[Screenshot grounding data]
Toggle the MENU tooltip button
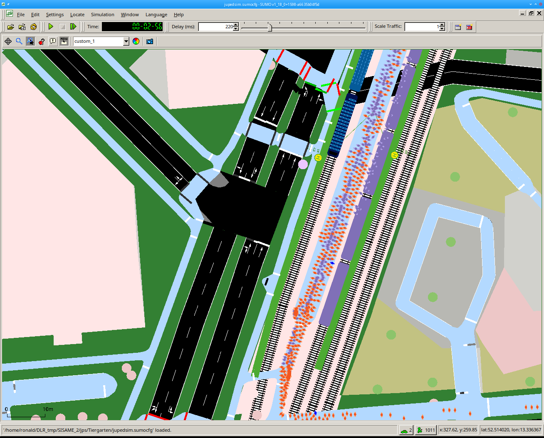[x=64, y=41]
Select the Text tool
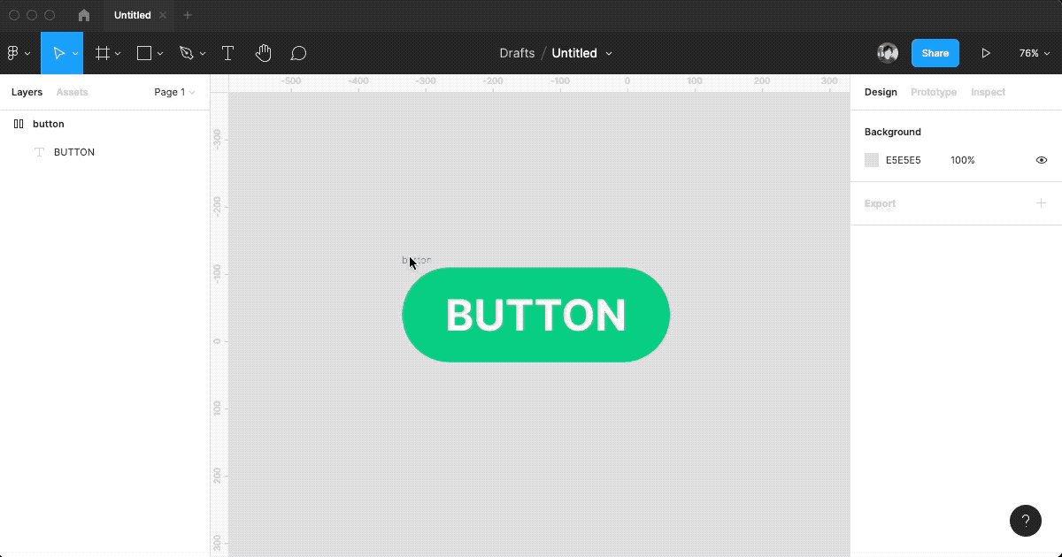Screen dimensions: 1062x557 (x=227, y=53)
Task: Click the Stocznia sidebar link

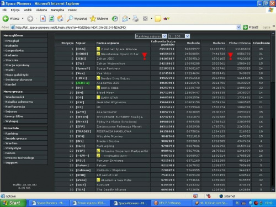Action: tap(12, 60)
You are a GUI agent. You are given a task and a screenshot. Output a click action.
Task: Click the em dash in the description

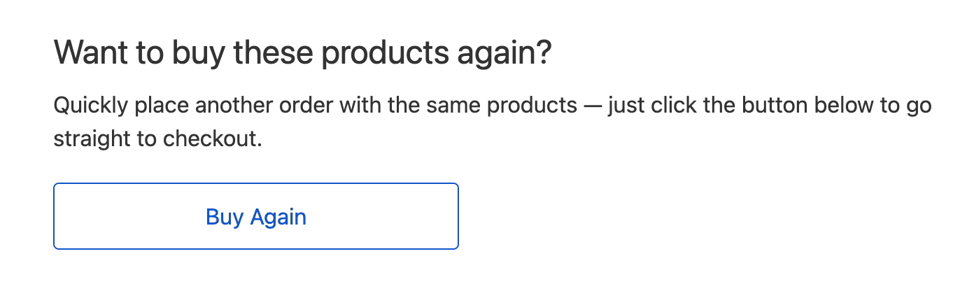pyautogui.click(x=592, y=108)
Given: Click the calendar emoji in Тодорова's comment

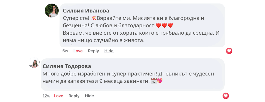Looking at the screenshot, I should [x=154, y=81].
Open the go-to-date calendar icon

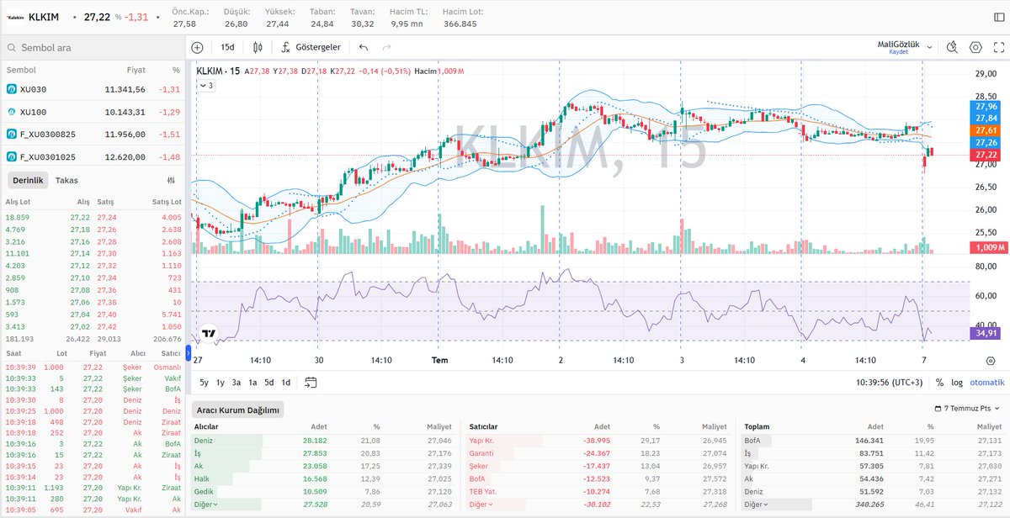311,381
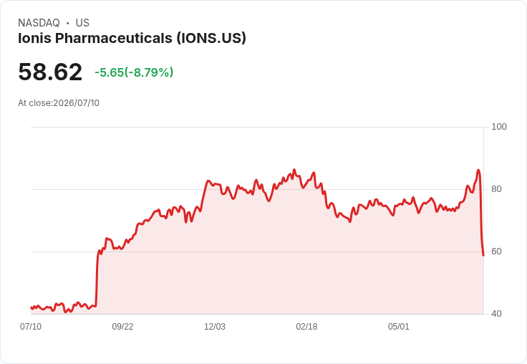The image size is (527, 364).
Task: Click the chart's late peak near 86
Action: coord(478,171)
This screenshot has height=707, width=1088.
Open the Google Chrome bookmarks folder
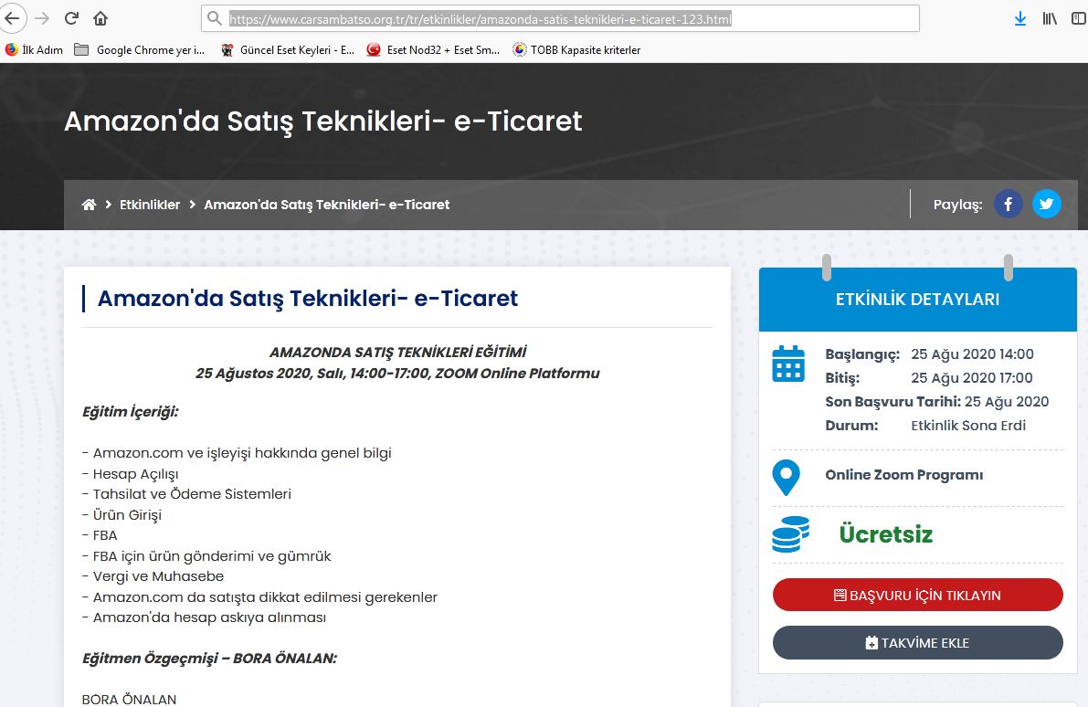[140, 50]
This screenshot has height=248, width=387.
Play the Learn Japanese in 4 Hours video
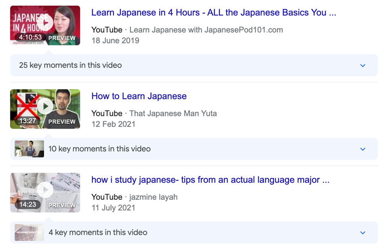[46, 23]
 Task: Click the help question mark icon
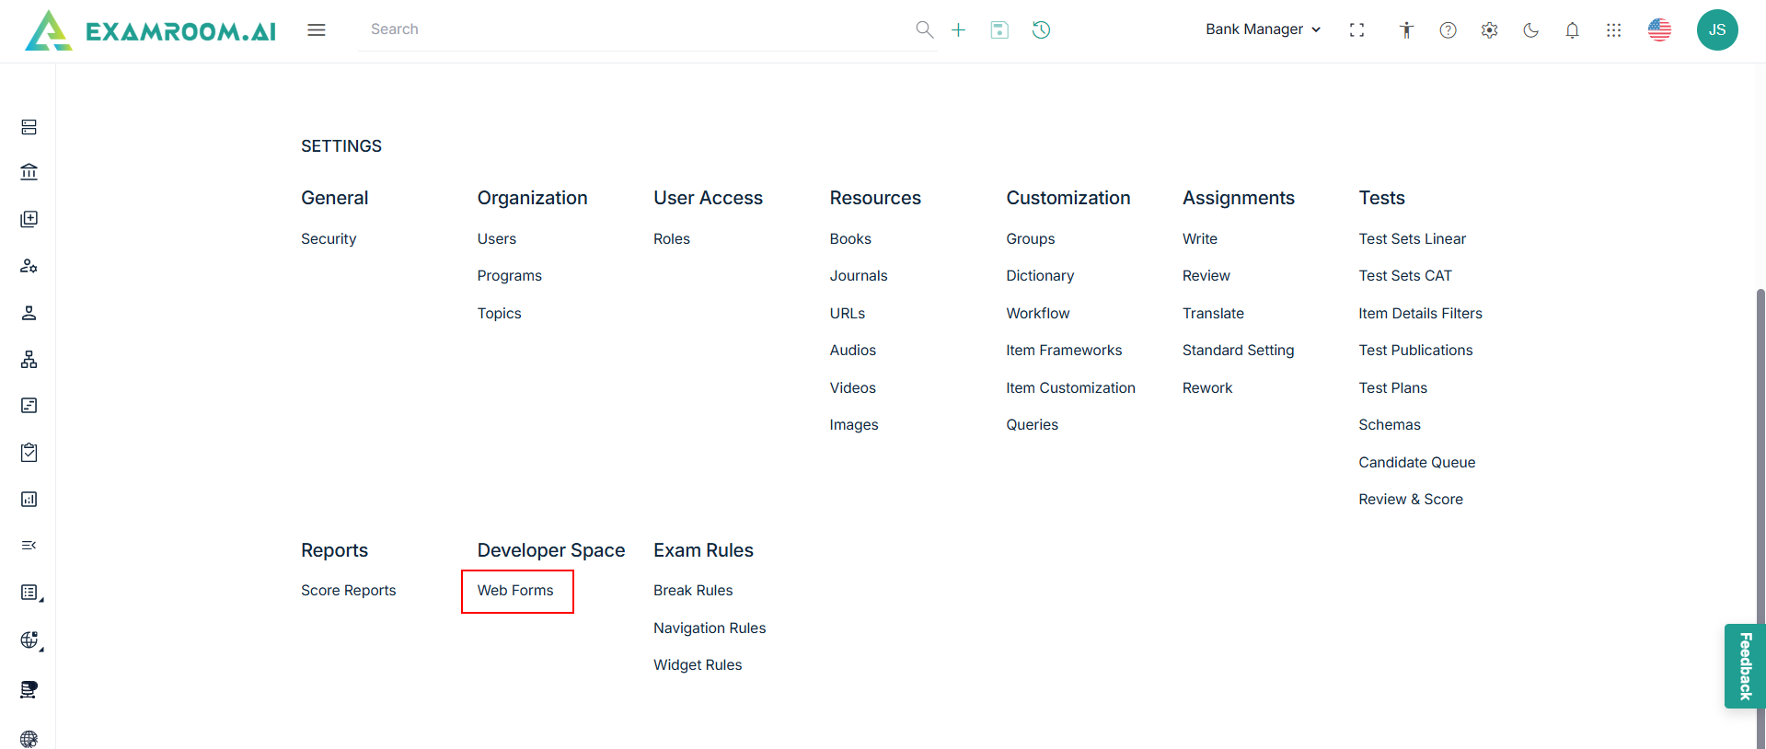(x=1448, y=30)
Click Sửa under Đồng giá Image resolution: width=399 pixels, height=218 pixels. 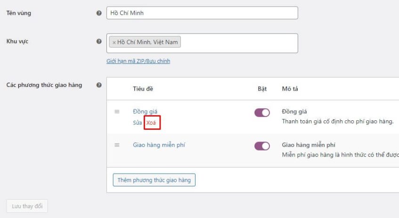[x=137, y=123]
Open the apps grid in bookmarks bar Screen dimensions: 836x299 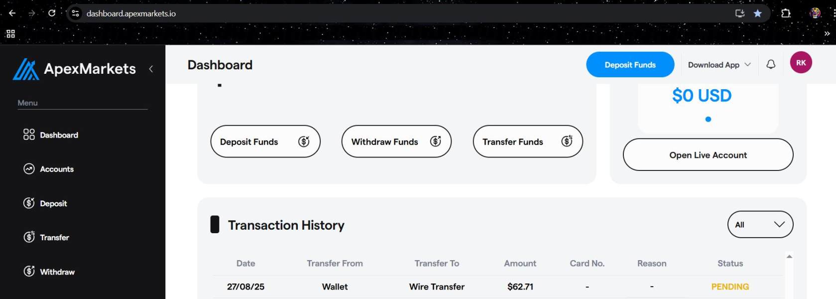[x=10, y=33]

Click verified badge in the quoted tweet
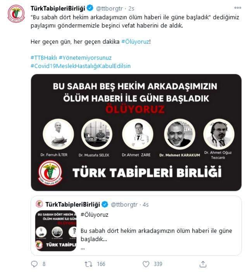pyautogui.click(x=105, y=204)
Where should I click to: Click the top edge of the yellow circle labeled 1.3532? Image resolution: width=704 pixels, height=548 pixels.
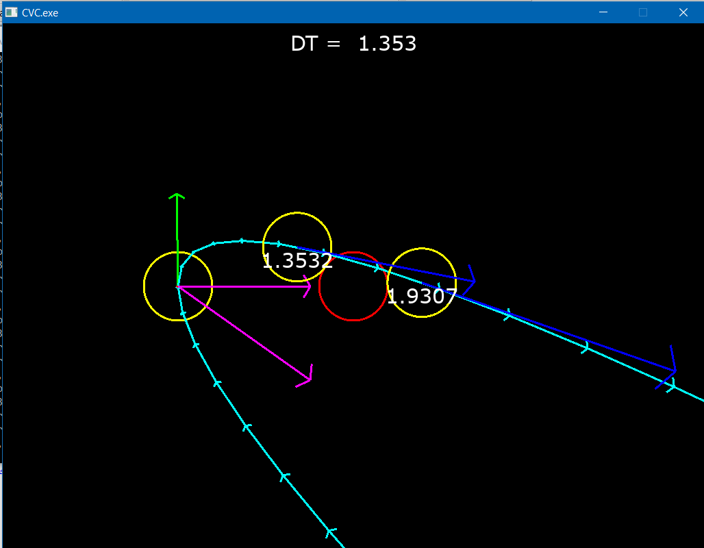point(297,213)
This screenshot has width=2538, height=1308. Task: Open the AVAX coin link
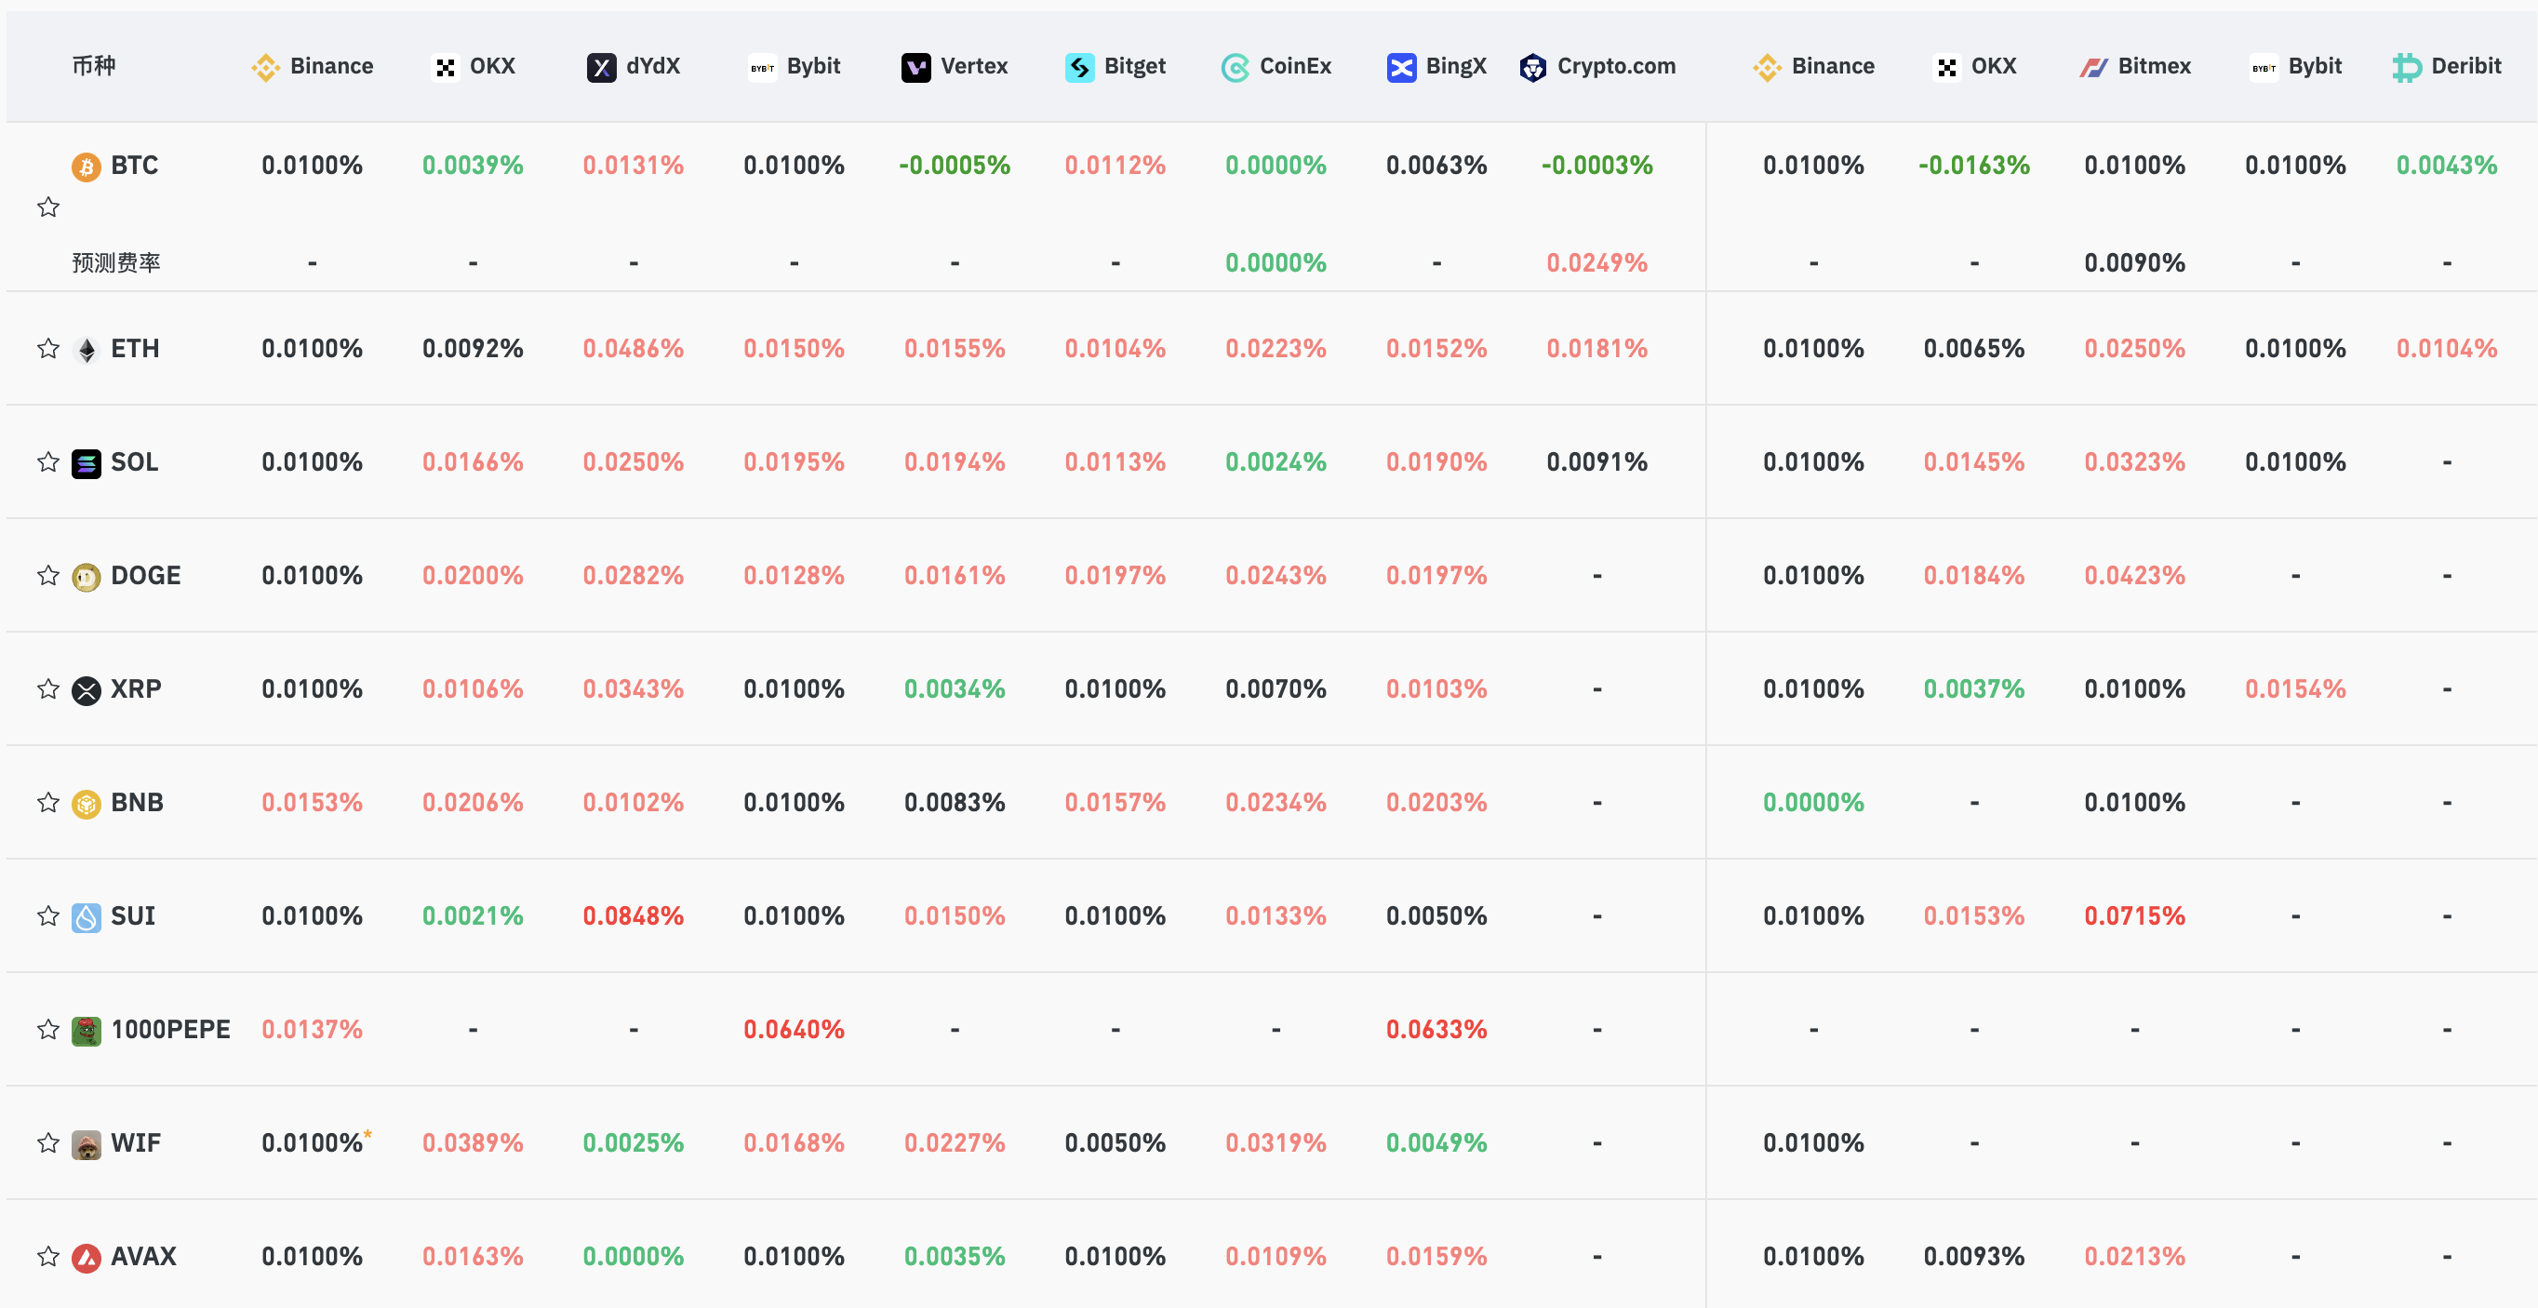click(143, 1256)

**WORK INSTRUCTIONS:**
Repeat exactly the lines from the one containing "Where should I" through the last line of the records above, both included, and leave out the pictures.

**RESPONSE TO THIS EXERCISE:**
Where should I click to: Click the top edge of the yellow circle labeled 1.3532? Image resolution: width=704 pixels, height=548 pixels.
point(297,213)
This screenshot has width=2538, height=1308. Task: Open the AVAX coin link
click(143, 1256)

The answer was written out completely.